Write out all of the lines below verbatim, with the pictures omitted.

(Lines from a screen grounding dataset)
= = = = = = =

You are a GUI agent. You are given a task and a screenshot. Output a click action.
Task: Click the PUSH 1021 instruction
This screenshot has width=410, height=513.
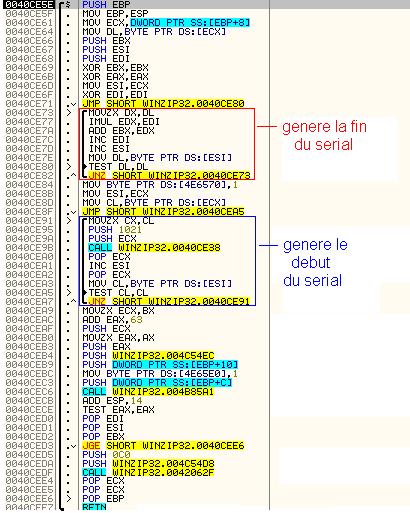[115, 230]
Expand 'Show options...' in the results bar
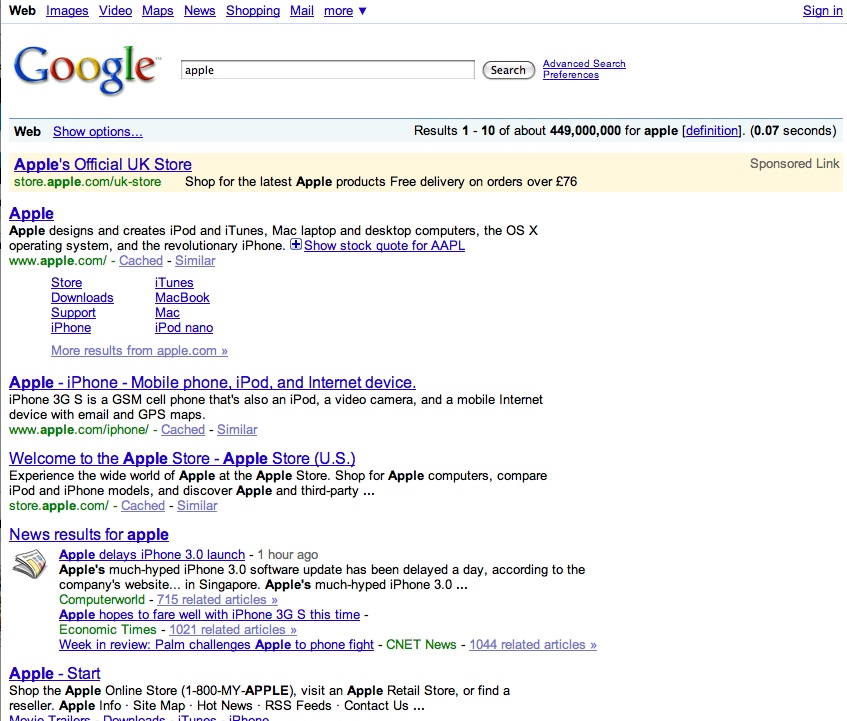847x721 pixels. pos(97,131)
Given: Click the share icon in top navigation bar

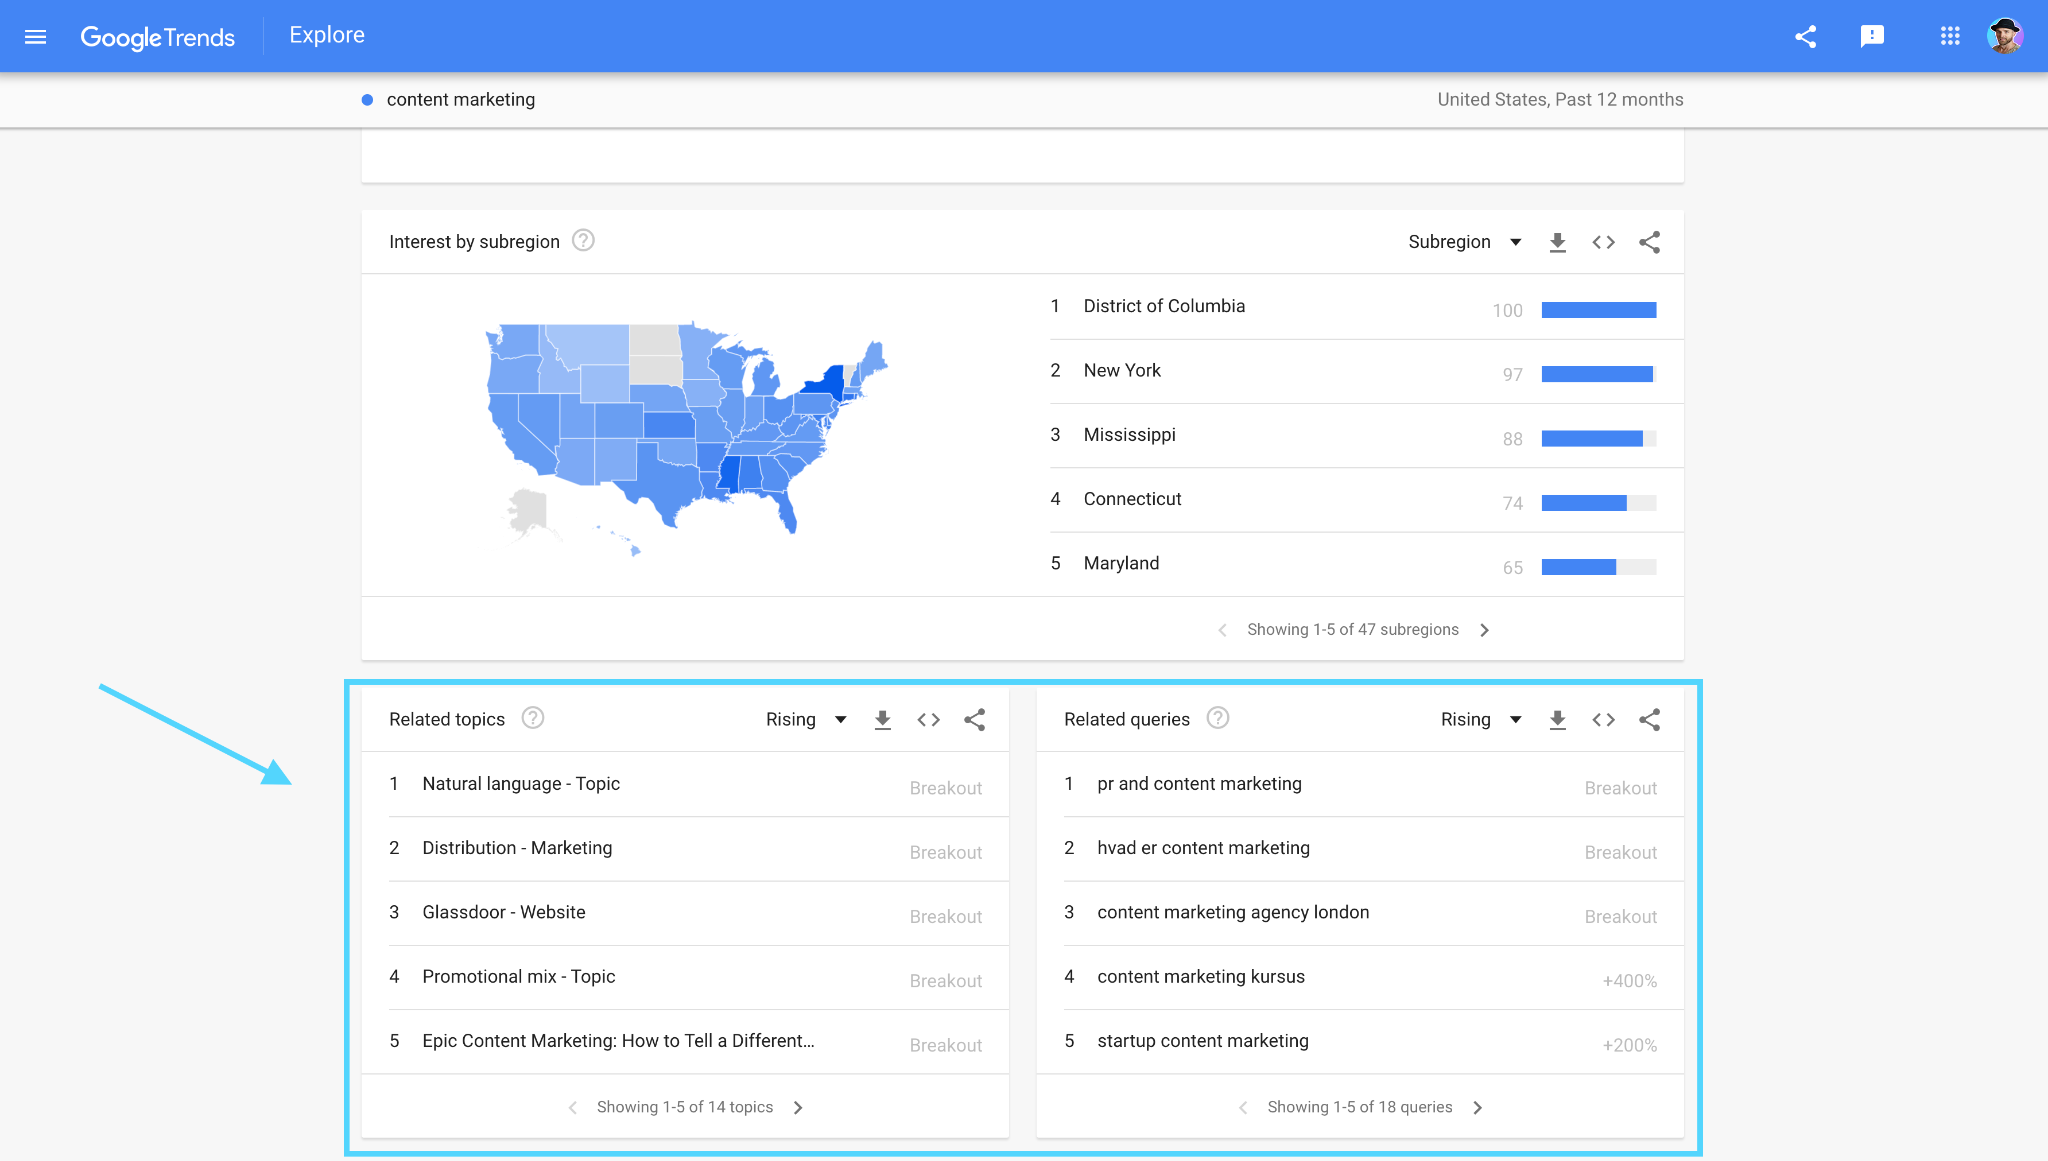Looking at the screenshot, I should (1805, 35).
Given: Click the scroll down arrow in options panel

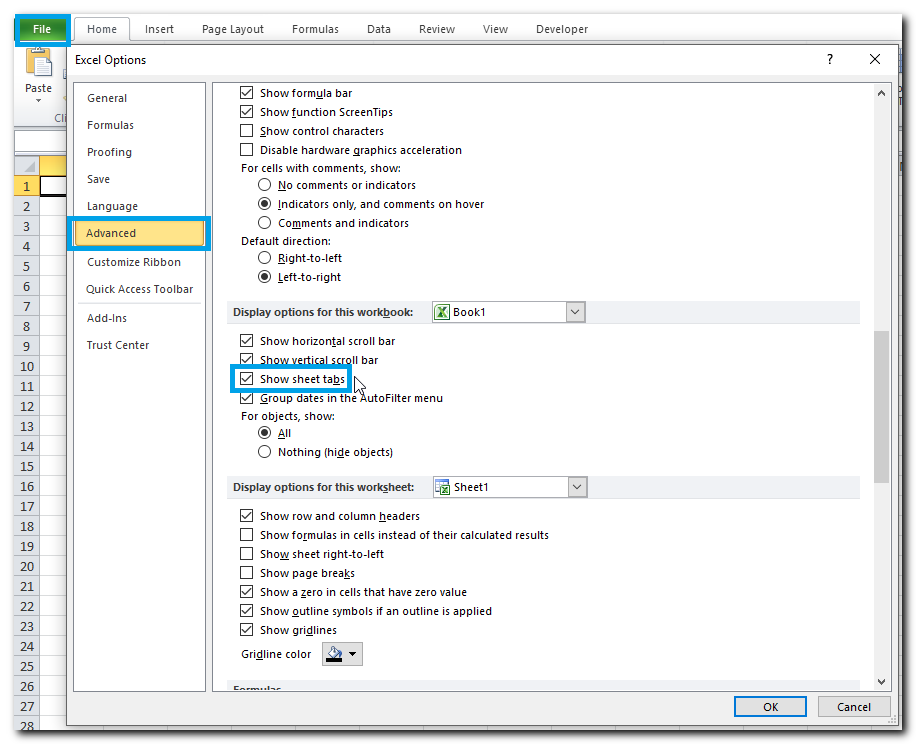Looking at the screenshot, I should (x=881, y=681).
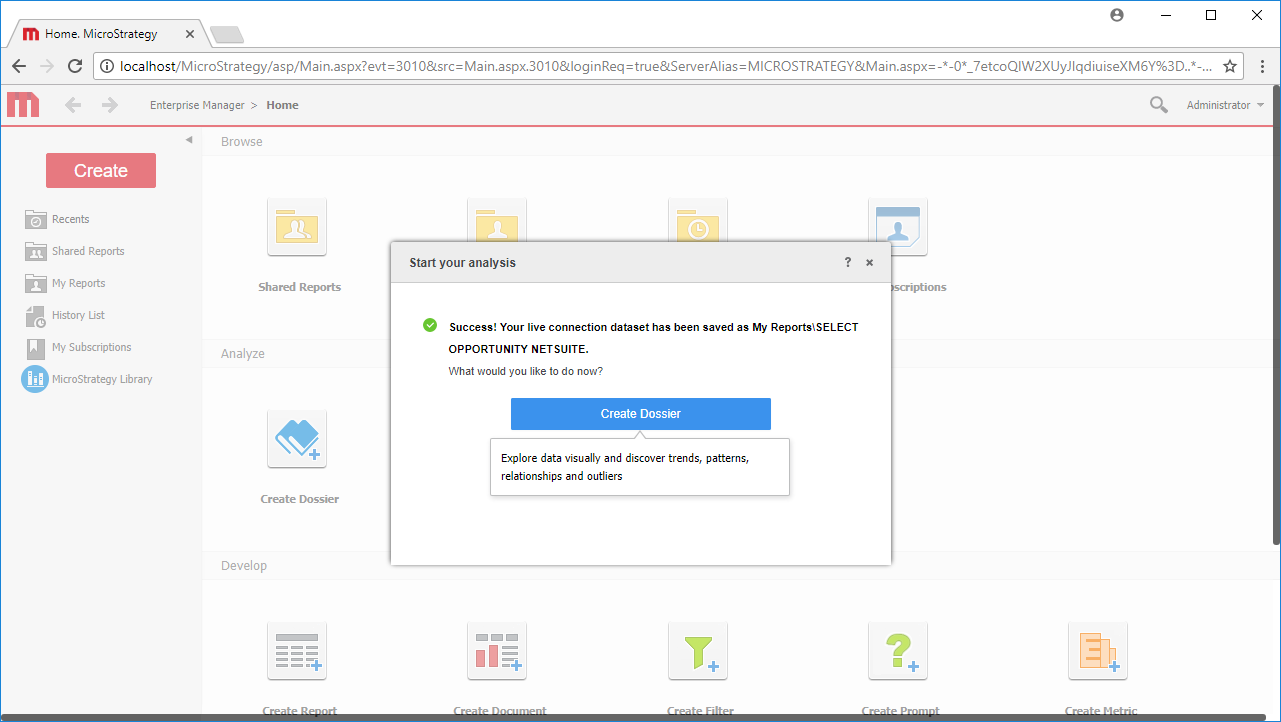Click the pink Create button
Viewport: 1281px width, 722px height.
pyautogui.click(x=100, y=170)
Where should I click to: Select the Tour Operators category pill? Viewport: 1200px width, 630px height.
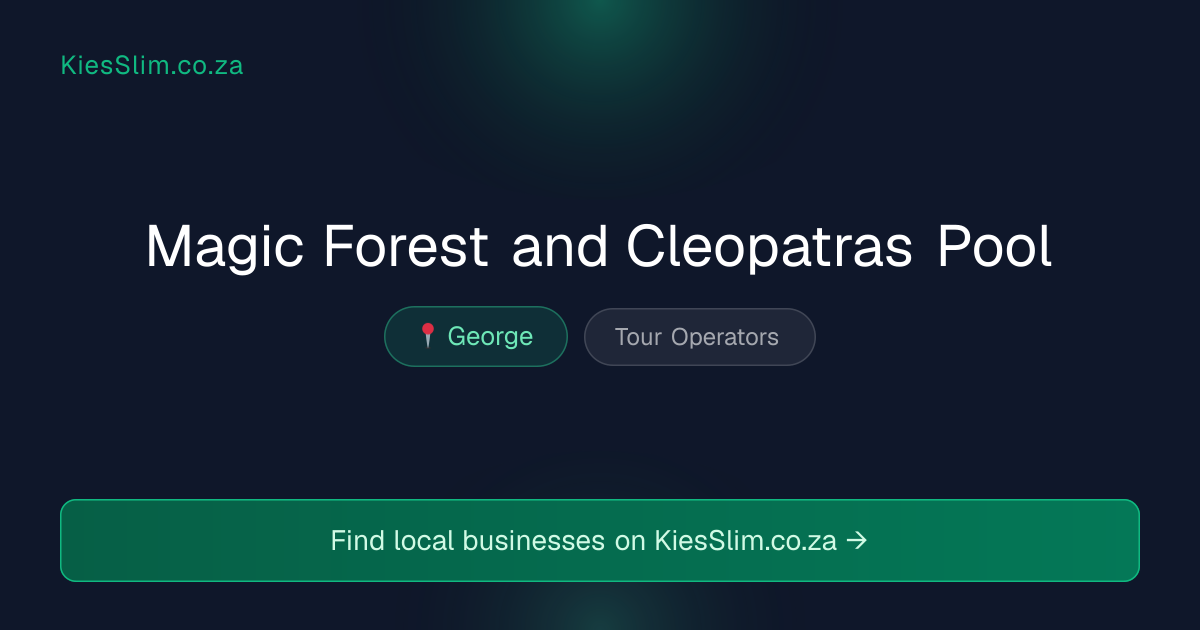click(700, 337)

= = = = = = =

_Exercise result_
You are a GUI agent. You are given a task and a screenshot. Output a click action.
Task: Click the PUSH 1021 instruction
This screenshot has width=410, height=513.
[115, 230]
Expand 'Show options...' in the results bar
847x721 pixels. pos(97,131)
Given: Click the share icon in top navigation bar

Looking at the screenshot, I should (1805, 35).
Given: Click the scroll down arrow in options panel

Looking at the screenshot, I should (x=881, y=681).
Click the pink Create button
Viewport: 1281px width, 722px height.
pyautogui.click(x=100, y=170)
Where should I click to: Select the Tour Operators category pill? Viewport: 1200px width, 630px height.
click(700, 337)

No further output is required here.